Introduction: Understanding risk for metastatic vertebral compression fracture (VCF) is critical for all physicians and specialties involved in cancer patient care. While Spinal Instability Neoplastic Score (SINS) has been the standard for assessing instantaneous instability, its utility for predicting future VCF remains a topic of debate. We investigated both outcome correlations and predictive value of SINS in one of the largest series of patients/vertebra.

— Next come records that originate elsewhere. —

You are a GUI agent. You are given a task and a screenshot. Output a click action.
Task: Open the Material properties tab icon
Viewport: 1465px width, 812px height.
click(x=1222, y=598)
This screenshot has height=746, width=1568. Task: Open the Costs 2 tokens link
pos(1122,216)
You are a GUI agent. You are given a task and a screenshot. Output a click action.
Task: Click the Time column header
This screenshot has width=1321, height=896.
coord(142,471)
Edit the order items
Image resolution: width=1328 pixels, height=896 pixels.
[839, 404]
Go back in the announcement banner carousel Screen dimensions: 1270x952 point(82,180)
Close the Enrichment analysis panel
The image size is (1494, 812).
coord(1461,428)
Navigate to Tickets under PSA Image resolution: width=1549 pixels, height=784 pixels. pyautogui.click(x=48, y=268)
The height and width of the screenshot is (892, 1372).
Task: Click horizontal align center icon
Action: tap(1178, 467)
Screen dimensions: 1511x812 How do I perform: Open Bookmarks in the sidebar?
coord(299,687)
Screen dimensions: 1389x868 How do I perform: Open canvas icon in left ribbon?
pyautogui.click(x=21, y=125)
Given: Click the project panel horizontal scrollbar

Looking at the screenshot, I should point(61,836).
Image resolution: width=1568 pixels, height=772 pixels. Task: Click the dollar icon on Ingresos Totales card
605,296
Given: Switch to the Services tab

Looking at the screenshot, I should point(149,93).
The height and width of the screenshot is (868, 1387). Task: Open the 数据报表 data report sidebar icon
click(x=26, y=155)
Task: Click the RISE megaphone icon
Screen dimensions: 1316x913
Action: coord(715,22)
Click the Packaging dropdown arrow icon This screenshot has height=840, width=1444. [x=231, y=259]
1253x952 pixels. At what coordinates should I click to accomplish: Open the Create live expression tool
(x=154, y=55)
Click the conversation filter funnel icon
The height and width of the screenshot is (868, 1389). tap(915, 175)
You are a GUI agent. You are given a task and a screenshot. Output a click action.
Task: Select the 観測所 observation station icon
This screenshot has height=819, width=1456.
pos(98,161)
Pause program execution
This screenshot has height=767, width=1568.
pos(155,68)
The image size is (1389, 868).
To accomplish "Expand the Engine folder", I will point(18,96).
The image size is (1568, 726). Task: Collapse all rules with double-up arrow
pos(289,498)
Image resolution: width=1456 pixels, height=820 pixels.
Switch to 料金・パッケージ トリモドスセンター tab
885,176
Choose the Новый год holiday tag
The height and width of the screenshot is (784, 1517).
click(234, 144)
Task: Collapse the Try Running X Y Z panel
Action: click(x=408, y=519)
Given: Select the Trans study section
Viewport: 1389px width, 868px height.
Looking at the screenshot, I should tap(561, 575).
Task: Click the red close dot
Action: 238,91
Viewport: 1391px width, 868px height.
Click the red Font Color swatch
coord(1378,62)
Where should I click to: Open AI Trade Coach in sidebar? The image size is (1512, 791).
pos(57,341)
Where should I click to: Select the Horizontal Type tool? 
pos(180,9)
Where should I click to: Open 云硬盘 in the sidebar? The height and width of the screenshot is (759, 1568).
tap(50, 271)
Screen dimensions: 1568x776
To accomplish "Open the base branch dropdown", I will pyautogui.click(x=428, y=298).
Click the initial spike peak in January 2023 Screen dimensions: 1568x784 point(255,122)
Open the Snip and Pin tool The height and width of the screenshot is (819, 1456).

Methods: A multi-institutional, adult cohort of patients with tumor- infiltrated vertebral bodies, spanning T1 through L5, were included. Binary outcome of fracture/progression or no fracture/progression was recorded during 12-month follow-up. SINS score (binned as 0-6, 7-12, >12), subcomponents, demographic, and clinical data were collected. Univariate (Chi-squared) and multivariate (logistic regression) analysis was performed to evaluate attribute correlation with the binary outcome within 12 months. Subsequently, predictive modeling was performed using select SINS components with lasso regression in a random forest classifier. Models were evaluated using 10-fold cross-validation

Results: One-hundred-sixty-three patients with 973 vertebrae (120 fractures/progression) were included. The average time to outcome was 4.5 months. While steroid use, prior radiation, histology, and SINS scores were significant on univariate analysis (p < 0.05), only histology and SINS scores were significant on multivariate analysis (p < 0.05). Of the SINS components, feature selection found all subcomponents of “vertebral body collapse,” spinal alignment, posterolateral involvement, lytic tumor, mechanical pain, and junctional location were the most important features to predict outcome, along with SINS binned score. Classifier validation resulted AUC-ROC 0.669 (95% CI: 0.608-0.731), sensitivity of 0.203 (95% CI: 0.119-0.287), and specificity of 0.957 (95% CI: 0.941-0.973).

Conclusion : While SINS scores and subcomponents show correlation with future VCF/progression, our results show it does not achieve clinical utility performance for prediction. Future VCF prediction models should integrate a wider range of both clinical and radiographic biomarkers than those accounted for in SINS.